Canada seems to have avoided a recession after witnessing 40-year high inflation and a decade-high interest rate of 5%. The last two years gave a reality check to those who left their investment portfolio vulnerable to high-risk growth stocks. The Tax-Free Savings Account (TFSA) portfolio, after minting money in 2021 on the tech stock rally, plunged in 2022 and 2023. These two years of bearish momentum made investors cautious and shifted their focus to passive income. To revive investor confidence, the Canada Revenue Agency (CRA) increased the TFSA contribution limit for two years in a row after keeping it stagnant for four years.
Adding passive income to your TFSA portfolio
The TFSA contribution limit in 2024 is $7,000. If you could lock in a 6% annual dividend yield that grows with inflation (3%) and gives monthly payouts, you could earn $88/month in 11 years. A one-time investment of $7,000 can compound into a 15% annual payout of $1,059 in 11 years. And your invested amount also doubles to more than $14,000.
One stock that could give you such returns is CT REIT (TSX:CRT.UN), the real estate investment trust of Canadian Tire. Canadian REITs are the most preferred option for monthly passive income because of the tax benefits they enjoy. REITs have to distribute a significant portion of their taxable income as distributions to maintain their investment trust status. And CT REIT distributes 100% of its taxable income.
As REITs don’t pay income tax on distributions, their payouts are higher. These distributions are taxable in the hands of the unitholder. However, you can avoid paying tax on these payouts by buying REITs through the TFSA. It allows your investment to grow tax-free and even make withdrawals tax-free.

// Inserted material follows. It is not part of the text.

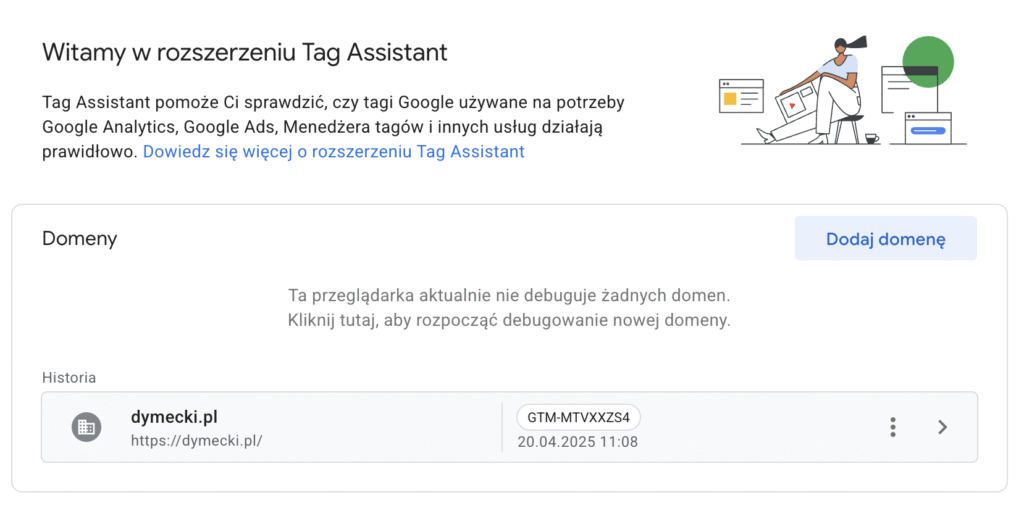Expand the dymecki.pl entry with the chevron arrow

tap(942, 427)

How to earn $88 per month in passive income
Year | Annual Investment | CT REIT DRIP Shares | CT REIT Share count | CT REIT Dividend per share (3% CAGR) | Total dividend |
2024 | $7,000.00 | 479.0 | $0.90 | $431.10 | |
2025 | $431.10 | 26.0 | 505.0 | $0.93 | $468.14 |
2026 | $468.14 | 28.0 | 533.0 | $0.95 | $508.91 |
2027 | $508.91 | 31.0 | 564.0 | $0.98 | $554.67 |
2028 | $554.67 | 33.0 | 597.0 | $1.01 | $604.74 |
2029 | $604.74 | 37.0 | 634.0 | $1.04 | $661.48 |
2030 | $661.48 | 40.0 | 674.0 | $1.07 | $724.31 |
2031 | $724.31 | 44.0 | 718.0 | $1.11 | $794.74 |
2032 | $794.74 | 48.0 | 766.0 | $1.14 | $873.31 |
2033 | $873.31 | 52.0 | 818.0 | $1.17 | $960.57 |
2034 | $960.57 | 58.0 | 876.0 | $1.21 | $1,059.54 |
CT REIT stock is trading at a 12% discount from its average trading price of $16.50, creating an opportune time to lock in an annual distribution yield of 6%. If you invest $7,000 now, you can buy 479 shares of CT REIT. They will start paying you $35.85 in passive income from next month onwards.
CT REIT has been growing its distribution annually at an average rate of 3.5% for the last 10 years. Its distribution growth is sustainable as it increases cash flow by increasing rent by 1.5% and adding new income-generating properties to its portfolio.

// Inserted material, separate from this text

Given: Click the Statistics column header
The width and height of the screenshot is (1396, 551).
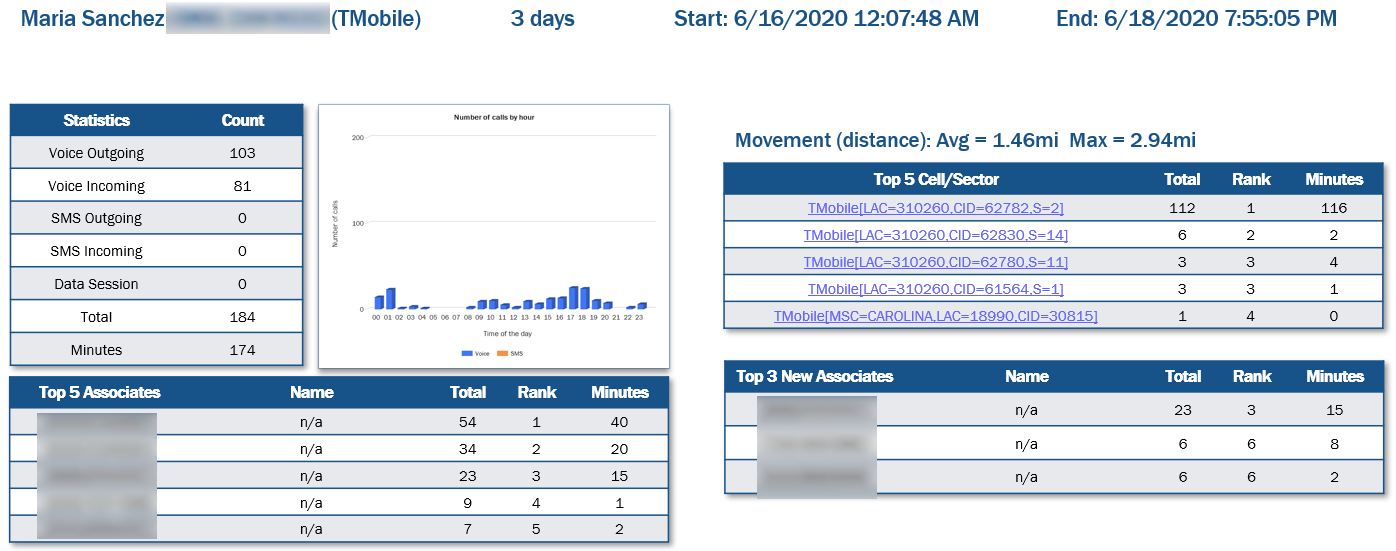Looking at the screenshot, I should [x=96, y=120].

If you opt for CT REIT’s dividend reinvestment plan (DRIP), it will use the distribution amount to buy more units without brokerage fees and increase your unit count. Assuming the average stock price of $16.50, $431 in passive income in 2024 could buy you 26 DRIP shares. If the REIT maintains its 3% distribution growth rate, its 2025 annual distribution could be $0.93 per unit. Your passive income per share and share count are both growing. This dual growth could compound your share count to 876 by 2034 and monthly passive income to $88 ($1059/12).
Investor takeaway
An $88 monthly passive income might not look big, but you can build many such sources. If you have 10 such sources, an amount of $880 per month can take care of your basic necessities of utilities and energy bills.
You can use this passive income to support you through different life events like unemployment, retirement, or a career break – or to complement active income during high inflation.